Nuove strutture commerciali a Gallarate? "Non sono centri commerciali. E le nuove strutture vengono ridotte da 8 a 3 rispetto al Pgt in vigore". Così- in sintesi – l’assessore all’urbanistica Giovanni Pignataro risponde alle critiche venute dalla Lega Nord sul alcuni aspetti legati al commercio nella Variante Generale al Pgt, il Piano di Governo del Territorio in vigore approvato dal PdL nel 2011. "Dalle reazioni sin qui giunte, del resto, deduco che l’impianto complessivo della Variante sia ben accolto e che i dubbi riguardino alcuni aspetti specifici", premette Pignataro, prima di affrontare la questione specifica delle scelte sul commercio. O meglio: delle scelte relative a nuove strutture di vendita che potrebbero sorgere a Gallarate al posto di edifici esistenti, come vecchie fabbriche o depositi. "Vorrei, intanto, chiarire il significato di un’espressione ambigua: ‘centro commerciale’. Nella sua accezione tecnica designa un insieme di attività commerciali. Qualunque area in cui si trovino diversi negozi può ricadere nella definizione. Il sentire comune, invece, associa il centro commerciale alle ampie strutture della grande distribuzione. Nessuna delle quali è prevista a Gallarate". Per intenderci: una piccola galleria di negozi, avendo spazi comuni di accesso, secondo la normativa sarebbe classificata Centro Commerciale.
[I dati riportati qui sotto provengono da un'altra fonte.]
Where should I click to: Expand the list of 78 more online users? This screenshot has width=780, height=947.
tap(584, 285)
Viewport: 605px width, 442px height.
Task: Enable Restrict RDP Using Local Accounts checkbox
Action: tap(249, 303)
Però a Gallarate erano previste diverse "medie strutture", su cui anche il centrosinistra era fortemente critico, al pari della Lega. "Posso sottolineare – continua Pignataro – che il P.G.T. prevede 8 medie strutture di vendita. La Variante le porta a 3. Non solo: le superfici di quelle “superstiti” sono inferiori rispetto a quanto inizialmente stabilito. Rimangono confermate 2 strutture medie fino a 999 metri quadri sull’asse ferroviario (via Pacinotti-piazza stazione, ndr, nella foto a sinistra) e una nell’Ambito Territoriale (via Matteotti-via Torino, ndr). Faccio presente che rientrano nella categoria delle strutture medie i punti vendita con superficie compresa fra 250 e 2.500 metri quadri, quindi a Gallarate c’è un sensibile livellamento verso il basso" conclude l’assessore all’urbanistica.

L’altro punto sui cui la Lega ha espresso "perplessità" era l’ipotesi di pedonalizzazione di Piazza Garibaldi. Lo stesso segretario della Lega Andrea Zibetti sottolineava che solo una riga era dedicata nei documenti all’ipotesi e in questo senso anche l’assessore si muove con i piedi di piombo: "Quanto ai parcheggi di piazza Garibaldi, l’eliminazione sarebbe associata al reperimento di altri posti auto nelle vicinanze. I nuovi stalli compenserebbero, in numero, quelli eliminati. Anzi, potrebbe esserci un lieve incremento". Una delle ipotesi da portare a regime sarebbe per esempio il nuovo parcheggio all’interno dell’area ex Casa Calcaterra, con accesso alle auto di via Roma, le altre sono invece da definire man mano. "L’operazione aprirebbe alla possibile estensione alla piazza della Zona a Traffico Limitato. A mio parere, tale operazione, comunque non inclusa nella Variante, se ben fatta, gioverebbe alla fruibilità dello spazio e, quindi, anche alle attività commerciali presenti". Ma l’ipotesi sarebbe da valutare a parte, non nella modifica al Pgt in cantiere.